Late in 2016, the Colombian government and FARC met in Havana, Cuba, to sign a peace treaty. Colombian voters rejected the measure in October 2016 because of its perceived lenience toward guerillas, but the government pushed ahead with the measure in November. FARC forces reportedly began disarming on March 1, and media sources have begun trumpeting that peace at last has come to Colombia.
Concerns remain that FARC forces may not fully demobilize in response to the treaty, or might simply absorb themselves into new or existing gangs. New vigilante groups are expected to emerge in response. Isolated indigenous groups are targeted by guerillas and paramilitary groups, forcing them to work in coca fields or as drug runners.
Colombia AG General Superintendent Humberto FajardoColombia Assemblies of God General Superintendent Humberto Fajardo was elected to office in January 2016. The Fellowship was divided over the treaty, he reports, as unrelated issues such as increased rights for transgender individuals were slipped into its verbiage. Evangelical Christians were widely blamed for the treaty’s initial failure to pass.
“Colombians are desperate for the conflict to end,” Fajardo says. “City-dwellers, who have access to more information about the plan’s details, voted it down as they realized how forgiving it is toward guerilla fighters. It even allows them to seek senate seats. People in the cities wanted them to face justice. Rural residents, who do not have access to so much information, voted to pass it because they are the ones most affected and most desperate for the violence to stop.”
Faced with a divided church Fellowship in a divided nation, Fajardo threw himself on God’s wisdom to navigate, mediate and lead others through the tangled situation while still “maintaining biblical distinctives.”
Fajardo believes it is vital that, as only God can truly heal Colombia’s wounds, the Colombia Assemblies of God rise to the challenge of their day by involving itself in as many areas as possible. “I would like the AG to be visibly represented and active in every area of civic life,” he says. “Some Christians want to tell the government how it should minister to Colombia’s hurting, instead of doing it themselves, but that is not how things are to work.”
The Colombia AG is a part of CEDECOL, a conglomeration of multiple religious and relief groups working to rebuild war-torn parts of the nation. Its relationships with other religious groups and organizations, like World Vision and the U.N., are positive and actively maintained.

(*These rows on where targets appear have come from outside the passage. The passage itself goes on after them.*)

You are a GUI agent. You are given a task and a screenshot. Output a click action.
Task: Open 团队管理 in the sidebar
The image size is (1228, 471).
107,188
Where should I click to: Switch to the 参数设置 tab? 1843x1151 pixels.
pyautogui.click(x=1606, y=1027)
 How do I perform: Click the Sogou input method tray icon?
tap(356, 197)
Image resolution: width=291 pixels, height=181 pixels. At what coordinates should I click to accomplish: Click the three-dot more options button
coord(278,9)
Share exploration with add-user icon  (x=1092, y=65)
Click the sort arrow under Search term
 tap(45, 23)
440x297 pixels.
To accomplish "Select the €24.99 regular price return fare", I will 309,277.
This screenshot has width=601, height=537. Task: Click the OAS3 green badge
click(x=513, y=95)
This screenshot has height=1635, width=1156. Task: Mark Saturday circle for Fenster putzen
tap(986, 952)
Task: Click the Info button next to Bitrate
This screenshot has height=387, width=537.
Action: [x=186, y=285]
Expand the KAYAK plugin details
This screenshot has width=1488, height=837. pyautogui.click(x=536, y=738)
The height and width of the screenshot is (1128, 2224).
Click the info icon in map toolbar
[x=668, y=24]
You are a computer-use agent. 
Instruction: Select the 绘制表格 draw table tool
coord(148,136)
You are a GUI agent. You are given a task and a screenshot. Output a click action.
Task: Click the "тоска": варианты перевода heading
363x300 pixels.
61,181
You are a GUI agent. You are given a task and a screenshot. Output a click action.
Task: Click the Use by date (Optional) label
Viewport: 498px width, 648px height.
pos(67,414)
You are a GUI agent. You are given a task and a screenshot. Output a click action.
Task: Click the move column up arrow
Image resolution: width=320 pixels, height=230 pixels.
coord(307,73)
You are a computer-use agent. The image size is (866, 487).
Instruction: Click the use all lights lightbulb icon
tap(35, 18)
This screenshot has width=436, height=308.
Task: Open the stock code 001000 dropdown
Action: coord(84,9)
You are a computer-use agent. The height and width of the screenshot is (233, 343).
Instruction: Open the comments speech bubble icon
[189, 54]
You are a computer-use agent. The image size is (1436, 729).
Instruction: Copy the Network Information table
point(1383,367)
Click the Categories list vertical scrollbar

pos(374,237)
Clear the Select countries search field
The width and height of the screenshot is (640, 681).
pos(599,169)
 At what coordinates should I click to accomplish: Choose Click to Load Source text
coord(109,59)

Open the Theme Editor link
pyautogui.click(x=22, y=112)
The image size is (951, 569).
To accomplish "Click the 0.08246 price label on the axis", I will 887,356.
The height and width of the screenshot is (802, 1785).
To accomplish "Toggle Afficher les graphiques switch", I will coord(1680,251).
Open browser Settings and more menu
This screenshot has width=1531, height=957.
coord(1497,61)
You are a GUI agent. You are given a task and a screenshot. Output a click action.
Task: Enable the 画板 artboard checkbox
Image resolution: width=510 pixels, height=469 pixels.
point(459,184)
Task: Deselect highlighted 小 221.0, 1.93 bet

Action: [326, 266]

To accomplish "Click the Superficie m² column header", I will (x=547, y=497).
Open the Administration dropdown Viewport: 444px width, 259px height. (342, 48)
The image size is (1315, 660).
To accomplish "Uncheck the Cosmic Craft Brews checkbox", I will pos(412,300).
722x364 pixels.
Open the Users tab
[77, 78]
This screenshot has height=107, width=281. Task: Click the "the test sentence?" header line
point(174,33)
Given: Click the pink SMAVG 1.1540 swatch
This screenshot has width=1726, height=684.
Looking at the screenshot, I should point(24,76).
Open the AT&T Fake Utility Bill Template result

The Colombia AG has plans in place to open 1,000 new churches in the next three years (largely in rural areas that were previously inaccessible due to violence) and to train 20,000 leaders to staff the new plants. They are also actively supportive of current ministers, providing them with care and the resources needed for ministering in a broken, hurting climate. Pastors are being trained to counsel bereaved families, and to better protect children, youth, single mothers and victims of sexual abuse. Every Colombia AG executive, including Fajardo himself, is required to continue as a full-time pastor of a church. “This keeps us much more in touch with reality,” he states.
Committees, each of which is led by an AG pastor, have also been established to allow churchgoers to participate in many aspects of recovery efforts and civil life. Committees include Civic and Political Leadership Training, Public Conflict Resolution, Relationships Between Church Denominations, and Church Leadership.
“We have a very strong pride in our country. The suffering has made us love Colombia even more,” Fajardo says. “And as Christian Colombians, we are very Pentecostal in our doctrine. We are focused on building the church.”